KAFKA-15627: KIP-951's Leader discovery optimisations on the client #14564

msn-tldr · 2023-10-17T17:32:35Z

NOTE - This PR has since been moved here, as it got auto-closed with github workflows as explained in this comment.

This implements the leader discovery optimisations for the client on KIP-951.

Optimisation1: On discovering a new leader, produce-batch should skip any retry-backoff. This was implemented in KAFKA-15415
Optimisation2: FetchResponse/ProduceResponse would return new leader info. This information is then used to update the Metadata cached.

This PR focuses on optimisation2 from above. Additionally it fixes a bug that got introduced to MetadataCache.java, details inline in a comment.

IGNORE files - *.json, FetchResponse.java & ProduceResponse.java, they will be removed from this PR once #14627 is merged.

Committer Checklist (excluded from commit message)

Verify design and implementation
Verify test coverage and CI build status
Verify documentation (including upgrade notes)

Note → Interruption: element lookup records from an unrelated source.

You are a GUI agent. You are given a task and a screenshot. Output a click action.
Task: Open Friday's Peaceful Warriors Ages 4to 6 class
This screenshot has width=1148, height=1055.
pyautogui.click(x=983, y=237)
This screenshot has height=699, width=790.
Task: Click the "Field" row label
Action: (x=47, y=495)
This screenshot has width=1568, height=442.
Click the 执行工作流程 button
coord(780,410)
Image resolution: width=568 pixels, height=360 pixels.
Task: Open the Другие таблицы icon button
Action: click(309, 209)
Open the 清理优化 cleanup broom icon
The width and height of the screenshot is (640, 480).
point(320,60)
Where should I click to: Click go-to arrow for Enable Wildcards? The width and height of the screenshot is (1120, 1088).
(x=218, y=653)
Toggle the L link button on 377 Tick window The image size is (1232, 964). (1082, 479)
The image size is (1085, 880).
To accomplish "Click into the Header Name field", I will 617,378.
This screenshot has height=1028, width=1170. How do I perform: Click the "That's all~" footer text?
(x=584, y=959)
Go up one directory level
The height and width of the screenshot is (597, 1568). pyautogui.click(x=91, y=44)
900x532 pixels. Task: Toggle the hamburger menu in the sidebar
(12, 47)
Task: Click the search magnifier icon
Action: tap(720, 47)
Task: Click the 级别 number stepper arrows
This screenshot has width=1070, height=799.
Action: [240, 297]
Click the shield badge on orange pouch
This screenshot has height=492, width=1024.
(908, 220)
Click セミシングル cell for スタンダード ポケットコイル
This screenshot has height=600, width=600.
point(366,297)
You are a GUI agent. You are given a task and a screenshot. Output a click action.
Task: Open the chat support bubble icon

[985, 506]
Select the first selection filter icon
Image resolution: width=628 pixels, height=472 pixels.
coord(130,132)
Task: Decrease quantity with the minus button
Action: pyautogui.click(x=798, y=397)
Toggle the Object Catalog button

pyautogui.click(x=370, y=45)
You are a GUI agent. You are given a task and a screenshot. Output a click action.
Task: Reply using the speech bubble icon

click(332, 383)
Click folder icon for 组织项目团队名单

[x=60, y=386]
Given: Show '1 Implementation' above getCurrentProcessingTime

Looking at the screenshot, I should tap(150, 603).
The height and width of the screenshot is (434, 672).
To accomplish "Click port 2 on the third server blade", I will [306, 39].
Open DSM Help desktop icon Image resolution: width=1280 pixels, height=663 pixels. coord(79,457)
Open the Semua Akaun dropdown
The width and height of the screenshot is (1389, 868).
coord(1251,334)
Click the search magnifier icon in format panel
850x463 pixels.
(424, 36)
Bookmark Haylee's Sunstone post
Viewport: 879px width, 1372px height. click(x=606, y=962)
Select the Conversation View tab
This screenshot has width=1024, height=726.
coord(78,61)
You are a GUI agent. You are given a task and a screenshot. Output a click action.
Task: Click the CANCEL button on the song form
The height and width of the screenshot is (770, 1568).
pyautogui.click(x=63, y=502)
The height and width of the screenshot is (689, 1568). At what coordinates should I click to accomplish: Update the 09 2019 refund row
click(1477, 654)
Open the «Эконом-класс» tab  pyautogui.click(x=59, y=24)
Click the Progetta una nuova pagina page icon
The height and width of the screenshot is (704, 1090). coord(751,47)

msn-tldr · 2023-10-17T17:34:20Z

clients/src/main/java/org/apache/kafka/clients/MetadataCache.java

@@ -150,7 +150,7 @@ MetadataCache mergeWith(String newClusterId,
        // We want the most recent topic ID. We start with the previous ID stored for retained topics and then
        // update with newest information from the MetadataResponse. We always take the latest state, removing existing
        // topic IDs if the latest state contains the topic name but not a topic ID.
-        Map<String, Uuid> newTopicIds = topicIds.entrySet().stream()
+        Map<String, Uuid> newTopicIds = this.topicIds.entrySet().stream()


this was a bug, now has a test in MetadataCachTest.java

😱 What was the issue?

Net effect of the bug was that in the merged cache, the IDs of retained topics(from pre-existing metadata) would be lost in the newly built cache(via merging).

As the current comment explains the intention of the code is to get merged list of topic-ids.

We start with the previous ID stored for retained topics and then update with newest information from the MetadataResponse.

This should be done by initialising the merged list of topic-ids with retained topic(this.topicIds). And then updating with newest information(topicIds). But the code uses topicIds even to get retained topic-ids. The bug got introduced inadvertently here, due to same-named variables at object Vs method scope. Now it has a test to catch regressions in behaviour.

I would rename the argument currently called topicIds too, just to try to prevent a similar bug being re-introduced by accident.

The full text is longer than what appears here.